══ DATA SUPPLIED

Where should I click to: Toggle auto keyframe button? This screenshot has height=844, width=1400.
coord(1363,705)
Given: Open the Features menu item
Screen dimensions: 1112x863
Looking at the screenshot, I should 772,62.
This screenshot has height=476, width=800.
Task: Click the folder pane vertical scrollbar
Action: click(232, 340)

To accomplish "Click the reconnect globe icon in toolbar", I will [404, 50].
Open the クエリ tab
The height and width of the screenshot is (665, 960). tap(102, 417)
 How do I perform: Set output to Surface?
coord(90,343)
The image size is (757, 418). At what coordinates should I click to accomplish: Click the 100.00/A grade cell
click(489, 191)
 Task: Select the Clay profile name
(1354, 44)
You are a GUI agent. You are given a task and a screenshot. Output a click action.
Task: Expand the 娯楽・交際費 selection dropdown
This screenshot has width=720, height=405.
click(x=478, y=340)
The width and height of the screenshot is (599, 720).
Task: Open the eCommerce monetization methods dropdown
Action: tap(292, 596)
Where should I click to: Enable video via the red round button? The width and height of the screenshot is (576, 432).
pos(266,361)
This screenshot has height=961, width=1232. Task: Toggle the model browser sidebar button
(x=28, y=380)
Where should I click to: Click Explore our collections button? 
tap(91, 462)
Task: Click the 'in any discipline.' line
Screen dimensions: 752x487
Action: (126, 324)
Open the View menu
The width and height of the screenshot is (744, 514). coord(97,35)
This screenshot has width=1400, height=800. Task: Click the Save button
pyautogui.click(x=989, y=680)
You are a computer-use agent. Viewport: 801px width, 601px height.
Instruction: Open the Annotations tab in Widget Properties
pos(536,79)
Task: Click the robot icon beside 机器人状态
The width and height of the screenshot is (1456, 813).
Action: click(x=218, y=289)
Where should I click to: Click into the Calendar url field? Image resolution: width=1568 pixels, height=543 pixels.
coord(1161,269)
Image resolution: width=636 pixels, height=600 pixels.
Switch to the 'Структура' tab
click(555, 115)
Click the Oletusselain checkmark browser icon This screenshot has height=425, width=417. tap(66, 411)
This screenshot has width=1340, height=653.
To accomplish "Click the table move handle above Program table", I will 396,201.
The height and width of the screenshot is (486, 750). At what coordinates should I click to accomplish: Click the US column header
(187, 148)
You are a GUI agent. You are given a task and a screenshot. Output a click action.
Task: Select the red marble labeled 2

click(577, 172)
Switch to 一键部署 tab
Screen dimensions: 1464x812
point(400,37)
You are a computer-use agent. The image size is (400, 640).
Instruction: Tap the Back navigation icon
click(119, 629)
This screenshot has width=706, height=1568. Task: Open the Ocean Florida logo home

════

• TASK DIRECTIONS
Copy out everything from the line containing "This screenshot has width=1400, height=800." down to the line containing "click(119, 629)", with both of those lines included.

• TASK RESULT
This screenshot has width=1400, height=800. Task: Click the Save button
pyautogui.click(x=989, y=680)
You are a computer-use agent. Viewport: 801px width, 601px height.
Instruction: Open the Annotations tab in Widget Properties
pos(536,79)
Task: Click the robot icon beside 机器人状态
The width and height of the screenshot is (1456, 813).
Action: click(x=218, y=289)
Where should I click to: Click into the Calendar url field? Image resolution: width=1568 pixels, height=543 pixels.
coord(1161,269)
Image resolution: width=636 pixels, height=600 pixels.
Switch to the 'Структура' tab
click(555, 115)
Click the Oletusselain checkmark browser icon This screenshot has height=425, width=417. tap(66, 411)
This screenshot has width=1340, height=653.
To accomplish "Click the table move handle above Program table", I will 396,201.
The height and width of the screenshot is (486, 750). At what coordinates should I click to accomplish: Click the US column header
(187, 148)
You are a GUI agent. You are given a task and a screenshot. Output a click action.
Task: Select the red marble labeled 2

click(577, 172)
Switch to 一键部署 tab
Screen dimensions: 1464x812
point(400,37)
You are a computer-use agent. The image size is (400, 640).
Instruction: Tap the Back navigation icon
click(119, 629)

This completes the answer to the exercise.